HTTPS vs HTTP: What’s the Difference?
HTTPS and HTTP are the same protocol. The main difference is that the HTTPS protocol has an added layer of encryption (SSL/TLS). HTTP sites change to HTTPS by gaining an SSL certificate (sometimes called a security or digital certificate). An SSL certificate is a small data file that protects the transfer of sensitive data between the web browser and the web server.
The SSL certificate encrypts this data by making it unreadable during the transmission process. It contains a public key that allows users to send sensitive information from their web browser securely. The domain owner has a private key that decrypts this information once it reaches the server. This public-private key pairing ensures a secure connection.
For a domain to become HTTPS-enabled, it must be issued with an SSL certificate from a trusted Certificate Authority (CA). When a web browser attempts to connect with a server through HTTPS, it checks that the SSL certificate matches the domain name the user is trying to enter through a process called an SSL/TLS handshake.
The certificate contains a digital signature from the CA to verify that the certificate was issued to the specified domain name. Once the web browser verifies the certificate’s signature to establish trust with the server, the connection becomes secure. All trusted CAs are automatically recognized by browsers.

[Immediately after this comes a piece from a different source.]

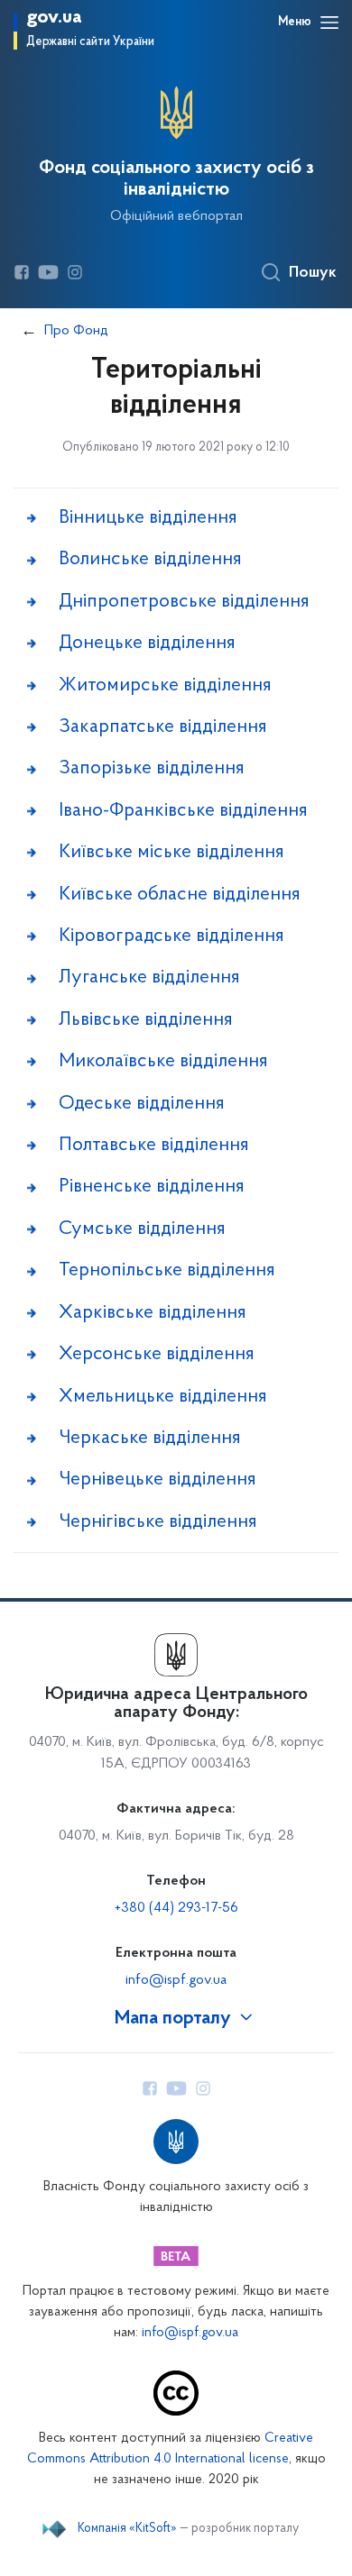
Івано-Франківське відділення (183, 810)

However, HTTP connections are not secure, especially when made over public Wi-Fi networks. Anyone can easily intercept communications on the network using freely accessible software. As HTTP does not use SSL certificates, any information the web browser transmits to the web server is available in unencrypted plain text. HTTP also cannot verify a domain owner’s authenticity as it does not have a validation process.
Why Use HTTPS?
HTTPS is now the preferred protocol for all activity on the Web, as it is the safest way for users to protect sensitive information.
HTTPS is not just crucial for websites that request user information. Aside from information sent directly from users, attackers can also track behavioral and identification data from unsecured connections. HTTP has benefits to site owners other than data security, including improved web functionality and user experience.
HTTPS establishes trust from website users, allowing them to double-check the domain name against the SSL Certificate. As the protocol encrypts all client-server communications through SSL/TLS authentication, attackers cannot intercept data, meaning users can safely enter their personal information.
Gaining user trust is especially important for online businesses, such as e-commerce stores. Potential customers need assurance that their payment details will not be compromised. Website owners without HTTPS are not only risking their customers’ privacy but also their own reputations. Attackers can easily access customer information through unsecured connections. Such a breach could deter users from future transactions with the business due to lost trust.
As HTTPS widely stands as the gold standard protocol, web browsers have been prompt to take note. For example, Google Chrome flags HTTP websites, and Mozilla Firefox now offers “HTTPS-only mode”. Google’s search engine algorithm also penalizes HTTP websites in its results in favor of HTTPS pages. Site owners can therefore improve their SEO by switching to HTTPS.
The release of HTTP/2 (a revision of the protocol) in 2015 saw browsers further prioritize HTTPS over HTTP. HTTP/2 allows for faster web browsing and improved user experience through a range of new features. Most browsers now only allow the use of HTTP/2 on web pages that use HTTPS. This update forces HTTP site owners to transition if they want to take advantage of these features.